*** Opening of RECORDS ***

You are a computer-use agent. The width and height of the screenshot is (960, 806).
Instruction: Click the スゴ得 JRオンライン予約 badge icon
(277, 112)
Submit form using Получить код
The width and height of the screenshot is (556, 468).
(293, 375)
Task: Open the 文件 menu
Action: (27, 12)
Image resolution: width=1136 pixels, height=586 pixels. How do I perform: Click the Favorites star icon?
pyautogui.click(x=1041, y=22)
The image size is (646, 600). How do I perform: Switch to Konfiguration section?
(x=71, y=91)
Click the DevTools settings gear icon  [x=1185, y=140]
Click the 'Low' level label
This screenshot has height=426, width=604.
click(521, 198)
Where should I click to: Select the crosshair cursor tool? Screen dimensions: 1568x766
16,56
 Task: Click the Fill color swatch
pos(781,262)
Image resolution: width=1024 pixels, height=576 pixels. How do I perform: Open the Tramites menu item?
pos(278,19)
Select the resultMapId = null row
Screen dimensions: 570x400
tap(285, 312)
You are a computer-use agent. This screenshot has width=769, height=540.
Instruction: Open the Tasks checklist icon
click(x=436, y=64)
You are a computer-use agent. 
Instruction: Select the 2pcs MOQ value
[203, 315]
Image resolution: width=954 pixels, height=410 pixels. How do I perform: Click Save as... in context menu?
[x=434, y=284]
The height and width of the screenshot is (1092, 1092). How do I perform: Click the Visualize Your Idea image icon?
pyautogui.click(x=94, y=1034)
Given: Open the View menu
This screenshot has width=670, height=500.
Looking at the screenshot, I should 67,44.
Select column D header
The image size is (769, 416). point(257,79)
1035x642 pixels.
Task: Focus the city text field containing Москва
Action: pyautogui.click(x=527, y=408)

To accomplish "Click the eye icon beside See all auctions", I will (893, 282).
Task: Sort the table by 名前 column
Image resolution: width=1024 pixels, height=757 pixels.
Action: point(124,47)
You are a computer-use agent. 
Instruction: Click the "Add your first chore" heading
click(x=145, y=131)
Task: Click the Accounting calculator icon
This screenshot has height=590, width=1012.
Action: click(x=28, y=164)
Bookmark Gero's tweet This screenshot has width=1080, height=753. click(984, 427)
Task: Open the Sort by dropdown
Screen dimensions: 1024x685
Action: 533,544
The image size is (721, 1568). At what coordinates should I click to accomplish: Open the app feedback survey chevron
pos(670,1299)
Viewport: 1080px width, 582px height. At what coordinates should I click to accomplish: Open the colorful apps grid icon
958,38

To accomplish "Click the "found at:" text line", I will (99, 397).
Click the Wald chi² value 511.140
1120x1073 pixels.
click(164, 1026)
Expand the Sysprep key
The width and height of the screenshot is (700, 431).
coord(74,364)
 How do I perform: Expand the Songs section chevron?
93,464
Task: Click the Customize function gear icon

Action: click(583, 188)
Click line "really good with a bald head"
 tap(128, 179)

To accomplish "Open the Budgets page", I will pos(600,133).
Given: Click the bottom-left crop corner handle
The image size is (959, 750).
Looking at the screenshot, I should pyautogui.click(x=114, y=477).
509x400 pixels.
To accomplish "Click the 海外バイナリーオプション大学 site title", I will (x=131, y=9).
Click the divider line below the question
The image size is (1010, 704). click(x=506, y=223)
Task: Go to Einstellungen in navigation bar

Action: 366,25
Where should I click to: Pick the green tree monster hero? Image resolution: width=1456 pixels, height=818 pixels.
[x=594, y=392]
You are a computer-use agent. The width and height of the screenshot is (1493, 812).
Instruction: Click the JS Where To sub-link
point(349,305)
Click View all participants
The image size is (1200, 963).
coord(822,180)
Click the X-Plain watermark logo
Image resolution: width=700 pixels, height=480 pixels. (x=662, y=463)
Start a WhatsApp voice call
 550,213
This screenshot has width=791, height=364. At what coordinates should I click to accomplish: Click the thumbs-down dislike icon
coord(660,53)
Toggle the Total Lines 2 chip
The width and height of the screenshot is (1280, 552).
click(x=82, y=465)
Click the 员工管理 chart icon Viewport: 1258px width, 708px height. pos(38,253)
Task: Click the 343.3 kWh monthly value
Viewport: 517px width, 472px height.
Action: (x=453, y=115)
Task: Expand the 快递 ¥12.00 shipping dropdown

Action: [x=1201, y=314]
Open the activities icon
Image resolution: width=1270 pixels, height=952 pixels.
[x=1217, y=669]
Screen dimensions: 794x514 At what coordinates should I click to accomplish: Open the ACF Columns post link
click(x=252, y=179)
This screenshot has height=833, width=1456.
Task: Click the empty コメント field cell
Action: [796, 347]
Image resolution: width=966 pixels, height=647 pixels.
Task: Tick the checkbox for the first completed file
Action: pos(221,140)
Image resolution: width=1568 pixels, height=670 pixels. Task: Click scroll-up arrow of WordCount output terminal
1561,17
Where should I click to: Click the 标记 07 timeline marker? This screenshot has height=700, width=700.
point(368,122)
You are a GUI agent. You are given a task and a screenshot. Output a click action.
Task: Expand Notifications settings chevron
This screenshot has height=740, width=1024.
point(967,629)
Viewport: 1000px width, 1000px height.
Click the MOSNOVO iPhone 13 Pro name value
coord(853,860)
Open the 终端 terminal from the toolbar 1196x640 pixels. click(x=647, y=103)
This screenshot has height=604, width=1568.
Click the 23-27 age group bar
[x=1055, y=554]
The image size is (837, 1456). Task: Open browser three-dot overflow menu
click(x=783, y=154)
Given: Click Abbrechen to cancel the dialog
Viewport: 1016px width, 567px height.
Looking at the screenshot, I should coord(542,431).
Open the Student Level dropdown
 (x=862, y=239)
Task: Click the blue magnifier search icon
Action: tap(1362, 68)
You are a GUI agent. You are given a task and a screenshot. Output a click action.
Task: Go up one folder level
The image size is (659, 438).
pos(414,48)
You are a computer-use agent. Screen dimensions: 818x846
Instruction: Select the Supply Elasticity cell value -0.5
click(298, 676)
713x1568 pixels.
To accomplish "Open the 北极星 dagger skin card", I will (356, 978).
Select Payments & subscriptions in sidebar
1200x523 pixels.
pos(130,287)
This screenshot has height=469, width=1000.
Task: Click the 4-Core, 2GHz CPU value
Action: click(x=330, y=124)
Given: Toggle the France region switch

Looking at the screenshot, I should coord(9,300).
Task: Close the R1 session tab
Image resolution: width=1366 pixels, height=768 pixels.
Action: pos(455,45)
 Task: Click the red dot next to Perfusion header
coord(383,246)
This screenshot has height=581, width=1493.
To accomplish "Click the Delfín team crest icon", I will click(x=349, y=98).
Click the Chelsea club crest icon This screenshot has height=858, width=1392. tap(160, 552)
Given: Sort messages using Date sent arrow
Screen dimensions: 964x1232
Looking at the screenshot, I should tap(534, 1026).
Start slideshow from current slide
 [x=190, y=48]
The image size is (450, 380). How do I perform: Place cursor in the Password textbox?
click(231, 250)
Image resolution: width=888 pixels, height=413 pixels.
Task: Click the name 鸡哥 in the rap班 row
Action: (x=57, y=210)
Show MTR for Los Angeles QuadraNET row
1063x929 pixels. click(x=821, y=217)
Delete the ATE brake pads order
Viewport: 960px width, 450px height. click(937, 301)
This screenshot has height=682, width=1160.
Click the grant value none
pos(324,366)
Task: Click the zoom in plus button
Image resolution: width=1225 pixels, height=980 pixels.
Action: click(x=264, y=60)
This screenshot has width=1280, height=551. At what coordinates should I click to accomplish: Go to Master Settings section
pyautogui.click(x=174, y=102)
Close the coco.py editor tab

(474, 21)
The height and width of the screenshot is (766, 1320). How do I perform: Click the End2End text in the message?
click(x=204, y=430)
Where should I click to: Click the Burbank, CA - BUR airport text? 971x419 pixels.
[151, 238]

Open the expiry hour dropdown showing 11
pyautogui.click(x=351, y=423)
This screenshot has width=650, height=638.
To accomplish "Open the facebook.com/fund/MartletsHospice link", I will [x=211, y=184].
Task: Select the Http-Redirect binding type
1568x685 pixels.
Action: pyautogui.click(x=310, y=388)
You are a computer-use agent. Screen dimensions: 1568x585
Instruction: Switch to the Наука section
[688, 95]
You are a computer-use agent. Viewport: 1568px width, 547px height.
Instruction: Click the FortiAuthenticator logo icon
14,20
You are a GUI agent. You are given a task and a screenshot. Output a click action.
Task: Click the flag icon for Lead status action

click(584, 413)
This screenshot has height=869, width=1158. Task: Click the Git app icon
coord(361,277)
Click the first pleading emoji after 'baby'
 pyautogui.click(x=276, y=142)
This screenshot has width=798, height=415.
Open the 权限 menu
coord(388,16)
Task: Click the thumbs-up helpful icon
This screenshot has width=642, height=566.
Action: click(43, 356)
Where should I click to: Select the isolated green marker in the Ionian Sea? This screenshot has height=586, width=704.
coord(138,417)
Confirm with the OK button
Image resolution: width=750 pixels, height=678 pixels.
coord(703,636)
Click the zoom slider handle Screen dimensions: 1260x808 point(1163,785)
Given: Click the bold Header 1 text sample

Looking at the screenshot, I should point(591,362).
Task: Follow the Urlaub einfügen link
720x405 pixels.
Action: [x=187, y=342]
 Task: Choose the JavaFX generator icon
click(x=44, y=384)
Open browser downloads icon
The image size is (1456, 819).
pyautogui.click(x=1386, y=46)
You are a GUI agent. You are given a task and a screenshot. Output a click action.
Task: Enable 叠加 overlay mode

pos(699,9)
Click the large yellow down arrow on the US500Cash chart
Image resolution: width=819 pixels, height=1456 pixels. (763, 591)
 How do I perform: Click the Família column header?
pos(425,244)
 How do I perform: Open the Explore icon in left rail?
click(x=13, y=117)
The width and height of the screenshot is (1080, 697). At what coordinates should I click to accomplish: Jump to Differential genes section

*** Close of RECORDS ***

Your answer should consist of each line above in which "computer" appears.

You are a computer-use agent. The width and height of the screenshot is (960, 806).
You are a computer-use agent. This screenshot has width=769, height=540.
You are a computer-use agent. 
You are a computer-use agent. 
You are a computer-use agent. The width and height of the screenshot is (1493, 812).
You are a computer-use agent. Screen dimensions: 818x846
You are a computer-use agent. Screen dimensions: 1568x585
You are a computer-use agent. Viewport: 1568px width, 547px height.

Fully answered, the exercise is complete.